● What is being asked:
Restating the data exactly is the whole task.

● Input:
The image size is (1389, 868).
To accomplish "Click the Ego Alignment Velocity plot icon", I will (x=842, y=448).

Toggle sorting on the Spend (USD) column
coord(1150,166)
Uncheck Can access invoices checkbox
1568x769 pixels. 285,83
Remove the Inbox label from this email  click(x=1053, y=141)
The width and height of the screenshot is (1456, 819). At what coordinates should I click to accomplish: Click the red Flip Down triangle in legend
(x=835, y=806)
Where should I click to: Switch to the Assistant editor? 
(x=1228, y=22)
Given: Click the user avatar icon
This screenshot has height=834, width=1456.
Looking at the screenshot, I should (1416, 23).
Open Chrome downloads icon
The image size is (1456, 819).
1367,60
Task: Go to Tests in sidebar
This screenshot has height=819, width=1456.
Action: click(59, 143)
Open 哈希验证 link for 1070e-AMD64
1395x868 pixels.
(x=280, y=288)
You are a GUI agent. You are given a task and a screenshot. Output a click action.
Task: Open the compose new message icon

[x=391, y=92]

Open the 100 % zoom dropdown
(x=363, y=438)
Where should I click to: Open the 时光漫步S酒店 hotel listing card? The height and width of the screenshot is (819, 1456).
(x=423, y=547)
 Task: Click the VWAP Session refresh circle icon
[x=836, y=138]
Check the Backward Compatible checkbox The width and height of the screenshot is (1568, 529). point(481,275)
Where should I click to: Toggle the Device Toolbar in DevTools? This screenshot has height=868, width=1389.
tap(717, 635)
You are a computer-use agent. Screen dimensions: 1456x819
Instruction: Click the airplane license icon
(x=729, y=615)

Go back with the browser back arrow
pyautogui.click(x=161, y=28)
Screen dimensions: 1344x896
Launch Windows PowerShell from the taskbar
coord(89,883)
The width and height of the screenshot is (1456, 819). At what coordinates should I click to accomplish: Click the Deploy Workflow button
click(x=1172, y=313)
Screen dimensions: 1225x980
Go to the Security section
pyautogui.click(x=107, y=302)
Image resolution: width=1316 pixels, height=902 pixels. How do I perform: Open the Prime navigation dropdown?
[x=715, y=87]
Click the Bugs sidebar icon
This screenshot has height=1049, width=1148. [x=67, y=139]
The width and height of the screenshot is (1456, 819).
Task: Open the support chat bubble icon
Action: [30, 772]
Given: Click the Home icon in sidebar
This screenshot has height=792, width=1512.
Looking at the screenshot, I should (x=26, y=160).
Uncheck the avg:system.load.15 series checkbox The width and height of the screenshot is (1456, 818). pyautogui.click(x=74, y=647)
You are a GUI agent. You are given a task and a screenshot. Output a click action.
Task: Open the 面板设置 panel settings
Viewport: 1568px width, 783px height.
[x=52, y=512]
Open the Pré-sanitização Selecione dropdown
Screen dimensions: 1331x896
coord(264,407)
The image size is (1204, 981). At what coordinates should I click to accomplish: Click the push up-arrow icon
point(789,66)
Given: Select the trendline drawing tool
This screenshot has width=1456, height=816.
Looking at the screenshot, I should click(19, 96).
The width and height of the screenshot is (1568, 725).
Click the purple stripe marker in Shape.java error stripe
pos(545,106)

● Solution to this task:
The image size is (1389, 868).
To accomplish "Click the Ego Alignment Velocity plot icon", I will (x=842, y=448).

Toggle sorting on the Spend (USD) column
coord(1150,166)
Uncheck Can access invoices checkbox
1568x769 pixels. 285,83
Remove the Inbox label from this email  click(x=1053, y=141)
The width and height of the screenshot is (1456, 819). At what coordinates should I click to accomplish: Click the red Flip Down triangle in legend
(x=835, y=806)
Where should I click to: Switch to the Assistant editor? 
(x=1228, y=22)
Given: Click the user avatar icon
This screenshot has height=834, width=1456.
Looking at the screenshot, I should (1416, 23).
Open Chrome downloads icon
The image size is (1456, 819).
1367,60
Task: Go to Tests in sidebar
This screenshot has height=819, width=1456.
Action: click(59, 143)
Open 哈希验证 link for 1070e-AMD64
1395x868 pixels.
(x=280, y=288)
You are a GUI agent. You are given a task and a screenshot. Output a click action.
Task: Open the compose new message icon

[x=391, y=92]

Open the 100 % zoom dropdown
(x=363, y=438)
Where should I click to: Open the 时光漫步S酒店 hotel listing card? The height and width of the screenshot is (819, 1456).
(x=423, y=547)
 Task: Click the VWAP Session refresh circle icon
[x=836, y=138]
Check the Backward Compatible checkbox The width and height of the screenshot is (1568, 529). point(481,275)
Where should I click to: Toggle the Device Toolbar in DevTools? This screenshot has height=868, width=1389.
tap(717, 635)
You are a computer-use agent. Screen dimensions: 1456x819
Instruction: Click the airplane license icon
(x=729, y=615)

Go back with the browser back arrow
pyautogui.click(x=161, y=28)
Screen dimensions: 1344x896
Launch Windows PowerShell from the taskbar
coord(89,883)
The width and height of the screenshot is (1456, 819). At what coordinates should I click to accomplish: Click the Deploy Workflow button
click(x=1172, y=313)
Screen dimensions: 1225x980
Go to the Security section
pyautogui.click(x=107, y=302)
Image resolution: width=1316 pixels, height=902 pixels. How do I perform: Open the Prime navigation dropdown?
[x=715, y=87]
Click the Bugs sidebar icon
This screenshot has height=1049, width=1148. [x=67, y=139]
The width and height of the screenshot is (1456, 819).
Task: Open the support chat bubble icon
Action: [30, 772]
Given: Click the Home icon in sidebar
This screenshot has height=792, width=1512.
Looking at the screenshot, I should (x=26, y=160).
Uncheck the avg:system.load.15 series checkbox The width and height of the screenshot is (1456, 818). pyautogui.click(x=74, y=647)
You are a GUI agent. You are given a task and a screenshot. Output a click action.
Task: Open the 面板设置 panel settings
Viewport: 1568px width, 783px height.
[x=52, y=512]
Open the Pré-sanitização Selecione dropdown
Screen dimensions: 1331x896
coord(264,407)
The image size is (1204, 981). At what coordinates should I click to accomplish: Click the push up-arrow icon
point(789,66)
Given: Select the trendline drawing tool
This screenshot has width=1456, height=816.
Looking at the screenshot, I should click(19, 96).
The width and height of the screenshot is (1568, 725).
Click the purple stripe marker in Shape.java error stripe
pos(545,106)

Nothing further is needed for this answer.